I'm letting her progress at her own pace and it's great. She even mentioned buying a second bike (road bike) and uttered the word "clipless".
Alaskans for global warming.
Similar issue here- not just with cycling, but activity and doing stuff in general. So I made the decision a long time ago, that if my wife didn't want to do anything, I was still going to have a life, so I've spent a lot of hours hiking, biking, exploring, etc., on my own and with other friends.
My daily rides are mostly solo.
My weekend rides are randonneuring rides, usually on a tandem. A female friend from the local club has stoked for me for the last 18 months or so.
"be careful this rando stuff is addictive and dan's the 'pusher'."
I wanted to get my wife a little more involved in cycling other that around the block a few times with her Walmart special, so I bought an older tandem. We took our first ride this afternoon, around the block a few times and she loved it. We need to make a few adjustments on the bike to make ourselves as comfortable as possible for future rides. I think a tandem is a good move to get your partner into cycling.
Start bringing your cycling buddies to your house especially those shapely, younger ones of the opposite sex. Start wearing tight lycra jerseys and shorts and hanging out more with them. It's just a matter of time before she wants to join in the rides just to make sure your hands are on the handlebars and on the ladies.
Last edited by TiBikeGuy; 01-06-14 at 12:52 AM.
Ride Safe - Be Alert, Be Seen, Be Predictable
If she doesn't have any interest in cycling, then don't force it. Just gotta accept it and move on to a hobby she will for sure enjoy. Buying designer handbags and shoes, and dining at 5 star restaurants.

■ ■ ■ ■

(Complete the following):
1. In the forum thread about partners and cycling, what did the poster who wanted his wife more involved in cycling buy?
2. Return everything in the forum thread about partners and cycling from "I wanted to" down to "partner into cycling.".
The lines after this forum thread are separate material with no connection to it.

(Exercise data):
■ ■ ■ ■

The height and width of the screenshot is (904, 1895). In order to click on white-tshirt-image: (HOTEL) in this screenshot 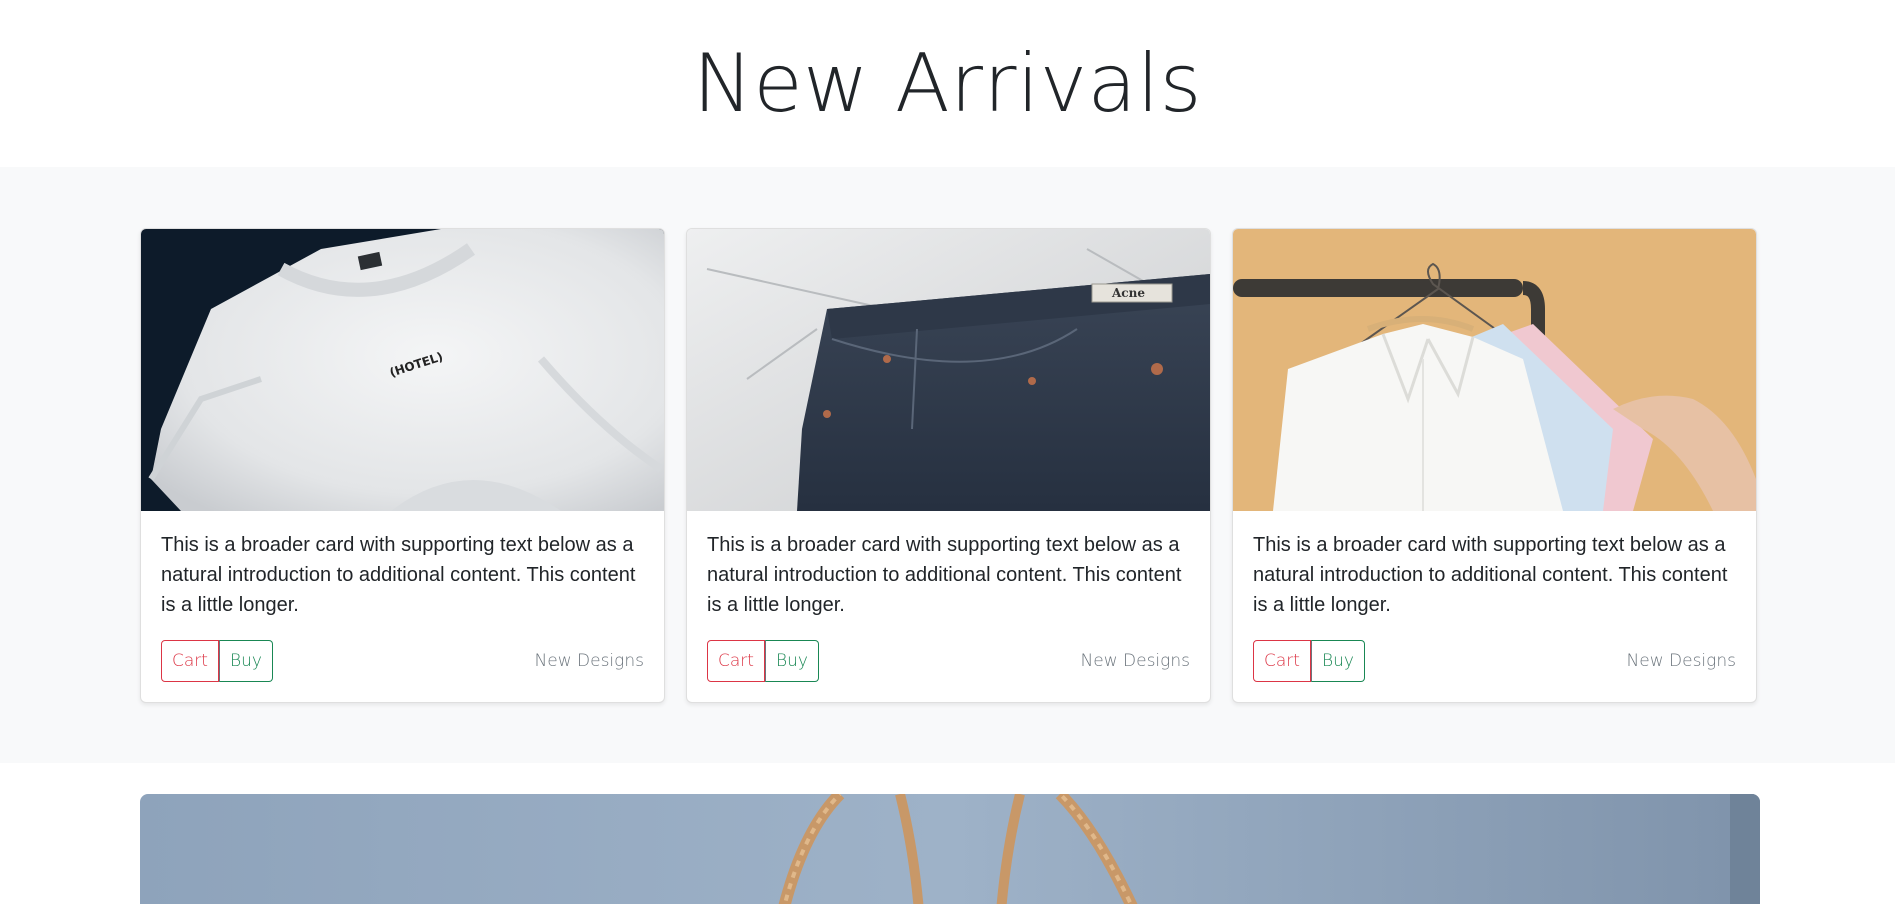, I will do `click(402, 370)`.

■ ■ ■ ■

(Solutions in order):
1. An older tandem.

2.
I wanted to get my wife a little more involved in cycling other that around the block a few times with her Walmart special, so I bought an older tandem. We took our first ride this afternoon, around the block a few times and she loved it. We need to make a few adjustments on the bike to make ourselves as comfortable as possible for future rides. I think a tandem is a good move to get your partner into cycling.